- _TASK ITEM_
Below are records; reply with nothing but the number of lines in them that contain "computer".

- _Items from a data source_

__________

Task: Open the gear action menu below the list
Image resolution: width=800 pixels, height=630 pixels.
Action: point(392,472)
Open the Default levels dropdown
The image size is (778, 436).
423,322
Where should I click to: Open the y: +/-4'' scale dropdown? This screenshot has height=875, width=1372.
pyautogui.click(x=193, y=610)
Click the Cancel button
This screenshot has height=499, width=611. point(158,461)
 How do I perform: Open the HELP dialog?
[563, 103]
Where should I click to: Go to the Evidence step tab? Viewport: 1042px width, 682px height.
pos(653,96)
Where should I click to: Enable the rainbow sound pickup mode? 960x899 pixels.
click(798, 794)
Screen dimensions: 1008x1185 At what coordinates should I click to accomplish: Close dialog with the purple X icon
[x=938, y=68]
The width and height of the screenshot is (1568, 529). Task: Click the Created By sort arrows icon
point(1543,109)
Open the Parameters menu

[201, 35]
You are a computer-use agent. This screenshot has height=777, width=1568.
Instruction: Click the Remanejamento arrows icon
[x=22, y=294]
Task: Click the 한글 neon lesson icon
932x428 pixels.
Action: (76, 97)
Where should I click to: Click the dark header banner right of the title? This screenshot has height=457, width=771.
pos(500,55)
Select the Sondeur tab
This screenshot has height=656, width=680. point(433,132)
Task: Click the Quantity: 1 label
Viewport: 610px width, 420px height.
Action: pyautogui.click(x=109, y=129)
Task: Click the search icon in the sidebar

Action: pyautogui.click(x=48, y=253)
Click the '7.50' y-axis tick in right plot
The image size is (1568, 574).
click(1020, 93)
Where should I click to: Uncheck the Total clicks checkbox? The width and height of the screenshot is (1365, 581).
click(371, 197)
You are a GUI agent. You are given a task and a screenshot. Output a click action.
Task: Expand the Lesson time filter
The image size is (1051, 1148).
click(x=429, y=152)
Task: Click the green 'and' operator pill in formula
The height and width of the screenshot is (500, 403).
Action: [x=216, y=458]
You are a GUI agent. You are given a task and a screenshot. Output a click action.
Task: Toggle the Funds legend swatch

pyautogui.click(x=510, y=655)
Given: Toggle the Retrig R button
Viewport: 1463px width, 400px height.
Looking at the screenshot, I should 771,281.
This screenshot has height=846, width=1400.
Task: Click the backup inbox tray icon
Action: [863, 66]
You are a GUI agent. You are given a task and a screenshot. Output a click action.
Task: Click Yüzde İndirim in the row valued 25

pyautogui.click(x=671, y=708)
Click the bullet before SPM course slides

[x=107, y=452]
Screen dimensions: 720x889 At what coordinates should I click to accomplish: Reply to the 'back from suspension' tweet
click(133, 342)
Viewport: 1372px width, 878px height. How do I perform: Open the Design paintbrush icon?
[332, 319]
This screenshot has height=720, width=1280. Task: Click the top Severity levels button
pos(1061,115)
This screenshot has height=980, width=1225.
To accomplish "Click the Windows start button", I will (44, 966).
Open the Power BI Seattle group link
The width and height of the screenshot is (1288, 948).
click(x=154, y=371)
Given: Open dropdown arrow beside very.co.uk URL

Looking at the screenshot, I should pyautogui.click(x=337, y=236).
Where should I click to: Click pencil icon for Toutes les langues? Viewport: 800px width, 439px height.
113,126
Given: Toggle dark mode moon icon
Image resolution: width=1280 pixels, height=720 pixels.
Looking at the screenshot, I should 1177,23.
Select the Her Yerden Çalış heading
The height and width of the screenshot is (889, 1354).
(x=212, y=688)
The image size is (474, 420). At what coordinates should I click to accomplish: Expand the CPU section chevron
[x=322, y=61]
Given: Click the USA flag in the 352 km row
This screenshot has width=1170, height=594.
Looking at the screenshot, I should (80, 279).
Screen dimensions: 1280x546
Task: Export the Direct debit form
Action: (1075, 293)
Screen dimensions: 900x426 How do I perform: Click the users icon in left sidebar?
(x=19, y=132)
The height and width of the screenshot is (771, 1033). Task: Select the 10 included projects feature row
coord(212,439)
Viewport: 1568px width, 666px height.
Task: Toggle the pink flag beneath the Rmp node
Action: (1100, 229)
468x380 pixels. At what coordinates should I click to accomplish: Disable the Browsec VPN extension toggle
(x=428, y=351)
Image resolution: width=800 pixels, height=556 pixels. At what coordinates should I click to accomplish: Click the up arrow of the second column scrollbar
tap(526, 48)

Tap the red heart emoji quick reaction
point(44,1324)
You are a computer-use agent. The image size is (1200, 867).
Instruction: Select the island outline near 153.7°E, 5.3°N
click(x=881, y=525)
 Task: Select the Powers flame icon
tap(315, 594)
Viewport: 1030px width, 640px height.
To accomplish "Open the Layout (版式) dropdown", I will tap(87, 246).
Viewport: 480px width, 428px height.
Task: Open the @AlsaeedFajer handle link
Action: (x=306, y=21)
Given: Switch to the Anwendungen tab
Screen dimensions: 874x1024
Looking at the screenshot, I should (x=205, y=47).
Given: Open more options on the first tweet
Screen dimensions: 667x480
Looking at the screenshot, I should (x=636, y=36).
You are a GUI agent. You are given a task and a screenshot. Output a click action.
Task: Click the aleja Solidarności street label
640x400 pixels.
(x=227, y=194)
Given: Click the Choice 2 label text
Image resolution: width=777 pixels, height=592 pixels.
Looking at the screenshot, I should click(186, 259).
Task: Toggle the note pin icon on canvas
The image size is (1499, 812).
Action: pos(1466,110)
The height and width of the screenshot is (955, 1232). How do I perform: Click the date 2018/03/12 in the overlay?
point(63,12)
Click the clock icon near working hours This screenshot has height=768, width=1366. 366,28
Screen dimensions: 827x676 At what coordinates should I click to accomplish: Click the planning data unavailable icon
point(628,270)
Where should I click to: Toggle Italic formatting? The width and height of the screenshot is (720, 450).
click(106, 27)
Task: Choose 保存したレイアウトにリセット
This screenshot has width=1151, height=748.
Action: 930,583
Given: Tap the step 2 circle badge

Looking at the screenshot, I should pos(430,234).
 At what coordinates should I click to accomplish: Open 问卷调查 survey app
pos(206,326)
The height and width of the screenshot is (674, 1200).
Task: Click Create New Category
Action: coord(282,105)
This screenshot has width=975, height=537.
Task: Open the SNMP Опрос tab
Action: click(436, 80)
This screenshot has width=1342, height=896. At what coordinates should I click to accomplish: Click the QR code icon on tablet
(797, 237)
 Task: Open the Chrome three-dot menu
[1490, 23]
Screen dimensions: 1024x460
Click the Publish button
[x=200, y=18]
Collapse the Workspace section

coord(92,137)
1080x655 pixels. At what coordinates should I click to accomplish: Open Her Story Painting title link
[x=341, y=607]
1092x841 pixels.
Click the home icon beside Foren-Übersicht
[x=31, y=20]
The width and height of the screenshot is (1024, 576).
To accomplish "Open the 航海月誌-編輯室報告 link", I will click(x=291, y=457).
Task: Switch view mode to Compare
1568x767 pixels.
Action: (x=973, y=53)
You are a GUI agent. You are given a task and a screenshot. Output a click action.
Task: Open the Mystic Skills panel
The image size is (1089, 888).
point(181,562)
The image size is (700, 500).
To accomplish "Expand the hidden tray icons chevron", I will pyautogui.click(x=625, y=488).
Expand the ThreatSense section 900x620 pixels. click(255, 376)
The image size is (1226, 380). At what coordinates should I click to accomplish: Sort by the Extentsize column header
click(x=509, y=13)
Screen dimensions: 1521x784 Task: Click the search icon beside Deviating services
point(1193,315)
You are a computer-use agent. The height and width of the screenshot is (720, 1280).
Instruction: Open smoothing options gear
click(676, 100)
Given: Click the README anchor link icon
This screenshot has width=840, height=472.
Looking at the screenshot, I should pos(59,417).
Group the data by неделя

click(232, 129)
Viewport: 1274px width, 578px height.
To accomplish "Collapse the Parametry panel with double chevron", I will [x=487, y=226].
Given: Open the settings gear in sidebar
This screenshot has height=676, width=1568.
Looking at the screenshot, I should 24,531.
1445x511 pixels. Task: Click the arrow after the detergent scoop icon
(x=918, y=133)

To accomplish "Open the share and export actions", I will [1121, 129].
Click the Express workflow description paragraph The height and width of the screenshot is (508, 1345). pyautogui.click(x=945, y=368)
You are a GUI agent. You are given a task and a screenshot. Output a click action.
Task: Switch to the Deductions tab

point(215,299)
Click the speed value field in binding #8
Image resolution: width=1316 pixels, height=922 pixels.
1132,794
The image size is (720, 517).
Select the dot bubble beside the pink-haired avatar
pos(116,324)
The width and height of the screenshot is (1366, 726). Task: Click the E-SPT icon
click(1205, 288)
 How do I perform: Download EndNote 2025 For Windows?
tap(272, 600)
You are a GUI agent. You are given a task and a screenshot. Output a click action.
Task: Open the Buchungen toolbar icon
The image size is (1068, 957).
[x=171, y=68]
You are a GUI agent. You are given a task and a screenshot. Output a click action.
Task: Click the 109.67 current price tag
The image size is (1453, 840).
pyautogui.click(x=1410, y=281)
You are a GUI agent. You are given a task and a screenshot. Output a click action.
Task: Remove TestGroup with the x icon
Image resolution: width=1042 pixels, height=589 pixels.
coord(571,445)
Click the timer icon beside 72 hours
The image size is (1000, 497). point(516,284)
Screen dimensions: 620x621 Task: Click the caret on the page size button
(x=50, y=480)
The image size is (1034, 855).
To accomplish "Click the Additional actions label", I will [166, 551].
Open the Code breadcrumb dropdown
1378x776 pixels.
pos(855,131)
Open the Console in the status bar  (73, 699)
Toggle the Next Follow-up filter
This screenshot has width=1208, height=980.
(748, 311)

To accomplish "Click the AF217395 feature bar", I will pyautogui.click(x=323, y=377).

__________

- _EXERCISE ANSWER_
3